For instance, in the article titled: “African leaders must condemn Mugabe” (New Vision, December 11, 2007) the author advises African presidents to stop ‘hero-worshipping’ this ‘evil’ and ‘barbaric man’ and to make him feel ‘unwelcome at civilised meetings’ such as the recent EU-AU summit.

This portrayal of Mugabe are in line with Western media views of him as a villain and a power-hungry brute that is curbing human rights against his own people so that he can stay in power.

Trouble started when Mugabe embarked on a campaign to expropriate land from white commercial farmers for redistribution to the rural black poor.
Human rights organisations declared the campaign to be an illegal exercise of farm seizures through murder, rape and arson. The so-called ‘land grabs’ basically re-awakened white fears of black barbarism and racist views about uncivilised blacks and their inability to control their own destiny.

Faced with low food production levels and international restrictions, Zimbabwe is now going through an economic crisis. Official inflation has hit 8,000% although real inflation is closer to 90,000%. There is starvation, fuel shortages and forced unemployment. There are also threats, imprisonments, disappearances and even murders against people that oppose ZANU-PF.

Despite the crisis, some Zimbabweans, even those who oppose the Mugabe regime, agree with him on the farm seizures. My repeated visits to Harare, Gweru and Bulawayo have led me to conclude that while Mugabe may not have fulfiled the aspirations of his people, especially those that are landless, they still feel that he has at least attempted to undo the colonial structures of land ownership.

In fact, many Zimbabweans, including those in the diaspora, are skeptical about any new land reform proposals, say, from the British, given that such attempts would simply leave the settler community in control.

This would only serve to entrench the colonial land ownership structures. In addition, there is also the belief that Western calls for external intervention and regime change in Zimbabwe have had nothing to do with human rights and democracy, but everything to do with attempts to secure advantages for US and European corporations, banks and investors.

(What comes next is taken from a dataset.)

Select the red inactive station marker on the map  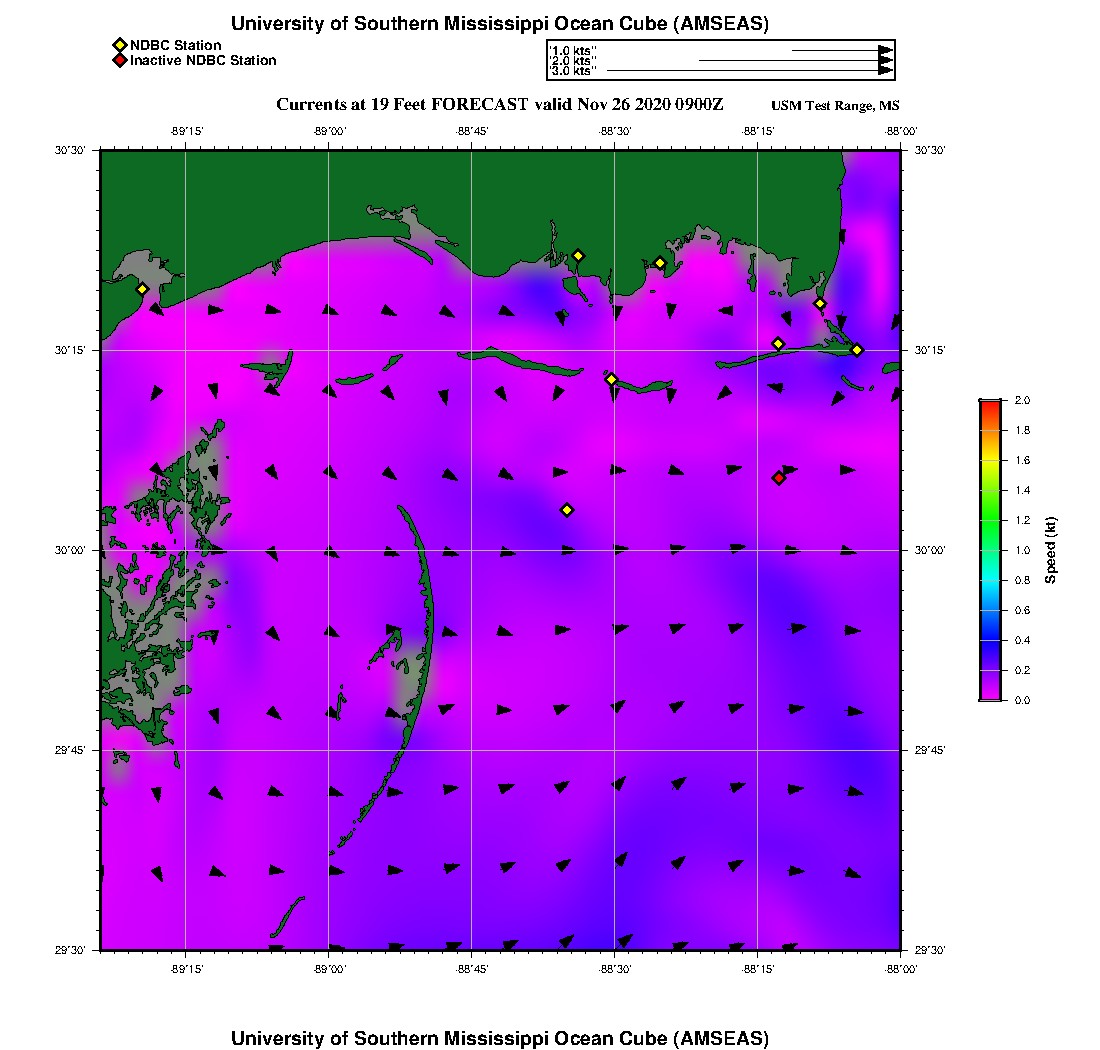tap(779, 478)
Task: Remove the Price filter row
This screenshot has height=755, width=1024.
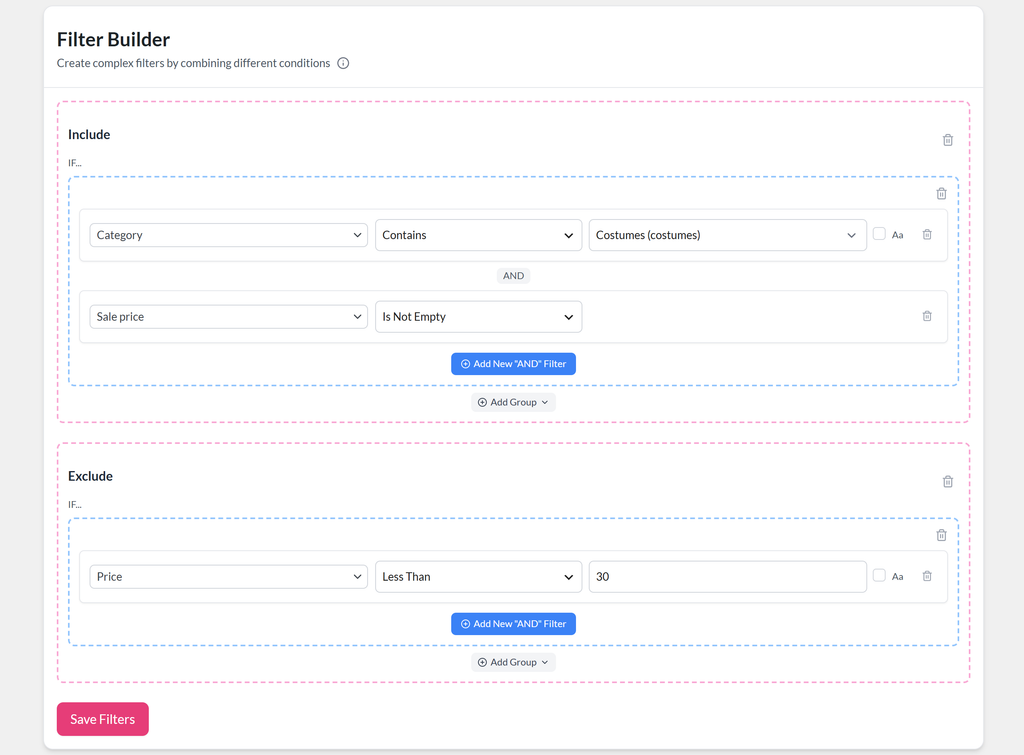Action: pyautogui.click(x=927, y=576)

The repercussions of the crisis in Zimbabwe are being felt throughout southern Africa with large numbers of Zimbabweans leaving their country for the likes of South Africa and Botswana.
Under such circumstances, one would have expected SADC leaders to be openly critical of Mugabe and to even be in favour of a quick fix military solution to the crisis in Zimbabwe.

Instead, Mugabe is continuously being received by his fellow heads of state with rapturous rounds of applause at various events, as in the cases of the recent COMESA and SADC summits.
However, African presidents are not doing this simply because they support what he is doing to his people, but rather because he supported many of the liberation movements.

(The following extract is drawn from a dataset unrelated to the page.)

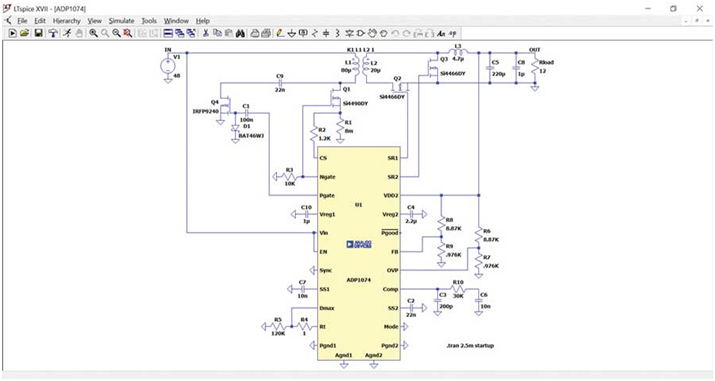Open the Hierarchy menu

click(x=67, y=21)
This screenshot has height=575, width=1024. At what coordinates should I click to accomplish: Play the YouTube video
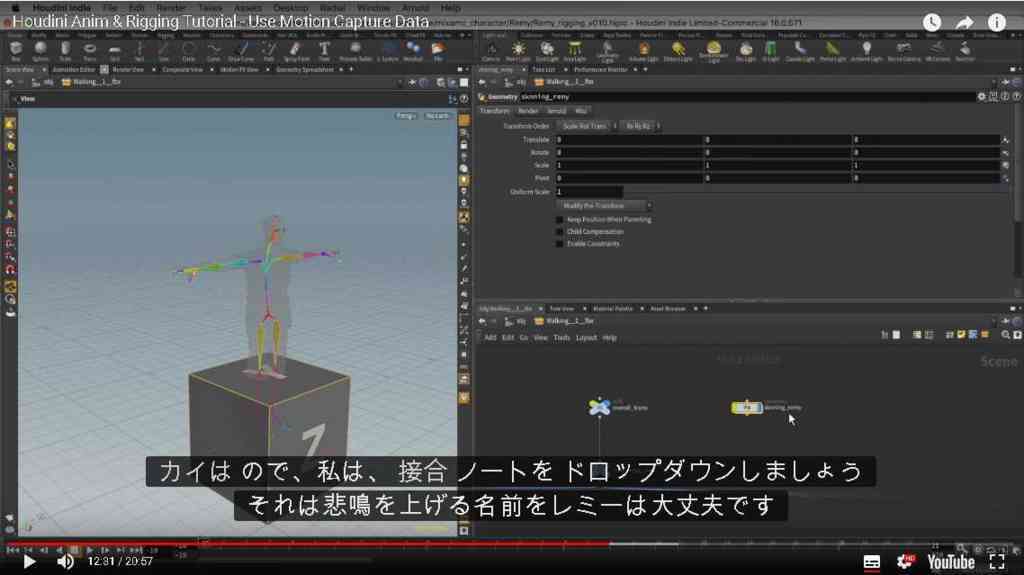click(x=29, y=561)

This sentiment was articulated by Ugandan President Yoweri Museveni during his October 2004 state visit to Zimbabwe, where he said: “When I hear these people trying to demonise President Mugabe, I say you can’t demonise a leader of the liberation struggle and expect support from us. You are just stupid”.

The one-time guerrilla leader against British colonialism is also still being respected by his comrades because he, similar to Cuba’s Fidel Castro, represents one of the few seasoned leaders in the Southern hemisphere that can defy Western imperial interests whilst also reminding us of their continuing history of curbing self-determination in Africa.
In addition, African leaders are hesitant to publicly humiliate Mugabe at summits because they know that such tactics will only serve to drive him further away from any mediation efforts.

This is why African leaders, with South Africa’s President Thabo Mbeki as the chief negotiator, have preferred quiet diplomacy and behind-the-scenes arm-twisting in the negotiations between ZANU-PF and MDC. Besides, public condemnations and support for regime change in Zimbabwe would make them susceptible to accusations that they have sided with the imperial powers.

African presidents have also steered clear of the Western calls for the less viable option of military intervention given that some SADC leaders are also yet to carry out any meaningful land reforms in their own countries. To advocate Western intervention would put them at the risk of having to go through the same experience in their own countries in case they ever decided to return the land to the people.

Mbeki’s approach of quiet diplomatic mediation between ZANU-PF and MDC may have scored some success. Both parties have agreed on a draft political accord, which should clear the way for presidential elections in March 2008.

The accord attempts to look into the stringent media and security laws that are preventing the opposition from carrying out election campaigns.
Therefore, it is not surprising to find that African leaders are showing their solidarity with Mugabe at various regional meetings and that they also prefer quiet diplomacy as the preferred route. It is not because they agree with him as such, but rather its part of an attempt to negotiate and balance a plethora of competing factors such as the sensitive issue of land reform without losing sight of their mediation attempts.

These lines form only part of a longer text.